Data in this exercise:
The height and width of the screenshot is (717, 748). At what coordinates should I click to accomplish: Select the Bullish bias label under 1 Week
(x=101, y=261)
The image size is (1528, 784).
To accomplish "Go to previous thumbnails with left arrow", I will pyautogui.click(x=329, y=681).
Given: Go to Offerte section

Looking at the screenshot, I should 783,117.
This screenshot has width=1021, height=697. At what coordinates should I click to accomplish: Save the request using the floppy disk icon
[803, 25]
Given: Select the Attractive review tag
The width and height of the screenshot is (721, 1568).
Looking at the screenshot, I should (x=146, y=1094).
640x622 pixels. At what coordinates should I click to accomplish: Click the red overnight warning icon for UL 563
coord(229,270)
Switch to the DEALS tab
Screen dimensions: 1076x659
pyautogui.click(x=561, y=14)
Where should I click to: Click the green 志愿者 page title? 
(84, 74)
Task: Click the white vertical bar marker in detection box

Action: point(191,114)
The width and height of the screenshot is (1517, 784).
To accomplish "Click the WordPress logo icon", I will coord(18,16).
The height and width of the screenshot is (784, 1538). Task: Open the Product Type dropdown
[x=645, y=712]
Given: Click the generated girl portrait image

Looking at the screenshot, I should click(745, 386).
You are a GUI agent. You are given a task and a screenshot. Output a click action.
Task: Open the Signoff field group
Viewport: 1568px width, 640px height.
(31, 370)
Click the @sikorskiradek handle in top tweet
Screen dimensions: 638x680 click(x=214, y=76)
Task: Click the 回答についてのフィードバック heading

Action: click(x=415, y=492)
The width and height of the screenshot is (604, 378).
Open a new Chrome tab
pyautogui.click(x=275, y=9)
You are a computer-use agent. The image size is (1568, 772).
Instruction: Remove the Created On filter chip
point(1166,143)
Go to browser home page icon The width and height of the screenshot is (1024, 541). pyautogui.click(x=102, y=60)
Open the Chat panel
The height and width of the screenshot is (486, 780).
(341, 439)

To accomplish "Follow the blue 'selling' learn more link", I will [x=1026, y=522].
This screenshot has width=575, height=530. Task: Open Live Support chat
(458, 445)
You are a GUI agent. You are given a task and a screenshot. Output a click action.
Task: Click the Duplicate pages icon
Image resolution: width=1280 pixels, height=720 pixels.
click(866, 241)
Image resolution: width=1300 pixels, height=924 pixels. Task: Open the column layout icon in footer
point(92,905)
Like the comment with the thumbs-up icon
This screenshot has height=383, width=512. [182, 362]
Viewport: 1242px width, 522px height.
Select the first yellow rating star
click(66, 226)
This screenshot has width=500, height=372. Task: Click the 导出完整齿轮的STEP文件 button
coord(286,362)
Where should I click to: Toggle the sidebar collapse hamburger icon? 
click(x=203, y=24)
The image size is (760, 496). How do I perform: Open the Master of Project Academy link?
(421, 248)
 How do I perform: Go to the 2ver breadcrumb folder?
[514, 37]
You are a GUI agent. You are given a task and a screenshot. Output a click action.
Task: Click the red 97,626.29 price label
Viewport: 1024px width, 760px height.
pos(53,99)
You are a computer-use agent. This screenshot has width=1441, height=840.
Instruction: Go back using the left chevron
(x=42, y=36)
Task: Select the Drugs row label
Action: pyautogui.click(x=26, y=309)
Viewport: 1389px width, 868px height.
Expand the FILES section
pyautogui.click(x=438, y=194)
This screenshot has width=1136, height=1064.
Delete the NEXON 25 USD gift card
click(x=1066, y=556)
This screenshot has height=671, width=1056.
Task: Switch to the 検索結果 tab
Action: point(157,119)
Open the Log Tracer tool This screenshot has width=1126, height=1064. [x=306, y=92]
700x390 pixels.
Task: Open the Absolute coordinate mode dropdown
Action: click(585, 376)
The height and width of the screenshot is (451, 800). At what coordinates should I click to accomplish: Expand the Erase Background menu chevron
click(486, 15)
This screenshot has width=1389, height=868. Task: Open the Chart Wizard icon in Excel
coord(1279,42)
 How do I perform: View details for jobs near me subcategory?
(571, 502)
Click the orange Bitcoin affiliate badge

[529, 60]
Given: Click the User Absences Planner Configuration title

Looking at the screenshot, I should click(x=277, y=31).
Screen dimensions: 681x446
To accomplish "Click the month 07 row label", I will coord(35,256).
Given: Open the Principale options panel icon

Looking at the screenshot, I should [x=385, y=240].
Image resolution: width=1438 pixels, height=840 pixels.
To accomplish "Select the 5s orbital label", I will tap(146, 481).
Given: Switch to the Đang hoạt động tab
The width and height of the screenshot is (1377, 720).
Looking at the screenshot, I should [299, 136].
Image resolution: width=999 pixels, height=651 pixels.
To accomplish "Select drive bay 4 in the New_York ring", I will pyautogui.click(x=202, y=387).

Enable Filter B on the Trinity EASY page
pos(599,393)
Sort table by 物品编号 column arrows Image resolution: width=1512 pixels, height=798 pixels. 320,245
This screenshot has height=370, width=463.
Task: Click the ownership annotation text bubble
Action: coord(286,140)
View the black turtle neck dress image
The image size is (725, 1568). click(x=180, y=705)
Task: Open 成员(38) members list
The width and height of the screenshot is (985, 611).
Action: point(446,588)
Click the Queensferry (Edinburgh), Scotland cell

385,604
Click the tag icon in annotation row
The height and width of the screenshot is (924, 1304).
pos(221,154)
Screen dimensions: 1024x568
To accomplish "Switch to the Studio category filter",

Description of the task:
Could you restate every entry verbatim, please?

Reply to the task:
The height and width of the screenshot is (717, 748). At what coordinates should I click to accomplish: Select the Bullish bias label under 1 Week
(x=101, y=261)
The image size is (1528, 784).
To accomplish "Go to previous thumbnails with left arrow", I will pyautogui.click(x=329, y=681).
Given: Go to Offerte section

Looking at the screenshot, I should 783,117.
This screenshot has width=1021, height=697. At what coordinates should I click to accomplish: Save the request using the floppy disk icon
[803, 25]
Given: Select the Attractive review tag
The width and height of the screenshot is (721, 1568).
Looking at the screenshot, I should (x=146, y=1094).
640x622 pixels. At what coordinates should I click to accomplish: Click the red overnight warning icon for UL 563
coord(229,270)
Switch to the DEALS tab
Screen dimensions: 1076x659
pyautogui.click(x=561, y=14)
Where should I click to: Click the green 志愿者 page title? 
(84, 74)
Task: Click the white vertical bar marker in detection box

Action: point(191,114)
The width and height of the screenshot is (1517, 784).
To accomplish "Click the WordPress logo icon", I will coord(18,16).
The height and width of the screenshot is (784, 1538). Task: Open the Product Type dropdown
[x=645, y=712]
Given: Click the generated girl portrait image

Looking at the screenshot, I should click(745, 386).
You are a GUI agent. You are given a task and a screenshot. Output a click action.
Task: Open the Signoff field group
Viewport: 1568px width, 640px height.
(31, 370)
Click the @sikorskiradek handle in top tweet
Screen dimensions: 638x680 click(x=214, y=76)
Task: Click the 回答についてのフィードバック heading

Action: click(x=415, y=492)
The width and height of the screenshot is (604, 378).
Open a new Chrome tab
pyautogui.click(x=275, y=9)
You are a computer-use agent. The image size is (1568, 772).
Instruction: Remove the Created On filter chip
point(1166,143)
Go to browser home page icon The width and height of the screenshot is (1024, 541). pyautogui.click(x=102, y=60)
Open the Chat panel
The height and width of the screenshot is (486, 780).
(341, 439)

To accomplish "Follow the blue 'selling' learn more link", I will [x=1026, y=522].
This screenshot has width=575, height=530. Task: Open Live Support chat
(458, 445)
You are a GUI agent. You are given a task and a screenshot. Output a click action.
Task: Click the Duplicate pages icon
Image resolution: width=1280 pixels, height=720 pixels.
click(866, 241)
Image resolution: width=1300 pixels, height=924 pixels. Task: Open the column layout icon in footer
point(92,905)
Like the comment with the thumbs-up icon
This screenshot has height=383, width=512. [182, 362]
Viewport: 1242px width, 522px height.
Select the first yellow rating star
click(66, 226)
This screenshot has width=500, height=372. Task: Click the 导出完整齿轮的STEP文件 button
coord(286,362)
Where should I click to: Toggle the sidebar collapse hamburger icon? 
click(x=203, y=24)
The image size is (760, 496). How do I perform: Open the Master of Project Academy link?
(421, 248)
 How do I perform: Go to the 2ver breadcrumb folder?
[514, 37]
You are a GUI agent. You are given a task and a screenshot. Output a click action.
Task: Click the red 97,626.29 price label
Viewport: 1024px width, 760px height.
pos(53,99)
You are a computer-use agent. This screenshot has width=1441, height=840.
Instruction: Go back using the left chevron
(x=42, y=36)
Task: Select the Drugs row label
Action: pyautogui.click(x=26, y=309)
Viewport: 1389px width, 868px height.
Expand the FILES section
pyautogui.click(x=438, y=194)
This screenshot has width=1136, height=1064.
Delete the NEXON 25 USD gift card
click(x=1066, y=556)
This screenshot has height=671, width=1056.
Task: Switch to the 検索結果 tab
Action: point(157,119)
Open the Log Tracer tool This screenshot has width=1126, height=1064. [x=306, y=92]
700x390 pixels.
Task: Open the Absolute coordinate mode dropdown
Action: click(585, 376)
The height and width of the screenshot is (451, 800). At what coordinates should I click to accomplish: Expand the Erase Background menu chevron
click(486, 15)
This screenshot has width=1389, height=868. Task: Open the Chart Wizard icon in Excel
coord(1279,42)
 How do I perform: View details for jobs near me subcategory?
(571, 502)
Click the orange Bitcoin affiliate badge

[529, 60]
Given: Click the User Absences Planner Configuration title

Looking at the screenshot, I should click(x=277, y=31).
Screen dimensions: 681x446
To accomplish "Click the month 07 row label", I will coord(35,256).
Given: Open the Principale options panel icon

Looking at the screenshot, I should [x=385, y=240].
Image resolution: width=1438 pixels, height=840 pixels.
To accomplish "Select the 5s orbital label", I will tap(146, 481).
Given: Switch to the Đang hoạt động tab
The width and height of the screenshot is (1377, 720).
Looking at the screenshot, I should [299, 136].
Image resolution: width=999 pixels, height=651 pixels.
To accomplish "Select drive bay 4 in the New_York ring", I will pyautogui.click(x=202, y=387).

Enable Filter B on the Trinity EASY page
pos(599,393)
Sort table by 物品编号 column arrows Image resolution: width=1512 pixels, height=798 pixels. 320,245
This screenshot has height=370, width=463.
Task: Click the ownership annotation text bubble
Action: coord(286,140)
View the black turtle neck dress image
The image size is (725, 1568). click(x=180, y=705)
Task: Open 成员(38) members list
The width and height of the screenshot is (985, 611).
Action: point(446,588)
Click the Queensferry (Edinburgh), Scotland cell

385,604
Click the tag icon in annotation row
The height and width of the screenshot is (924, 1304).
pos(221,154)
Screen dimensions: 1024x568
To accomplish "Switch to the Studio category filter",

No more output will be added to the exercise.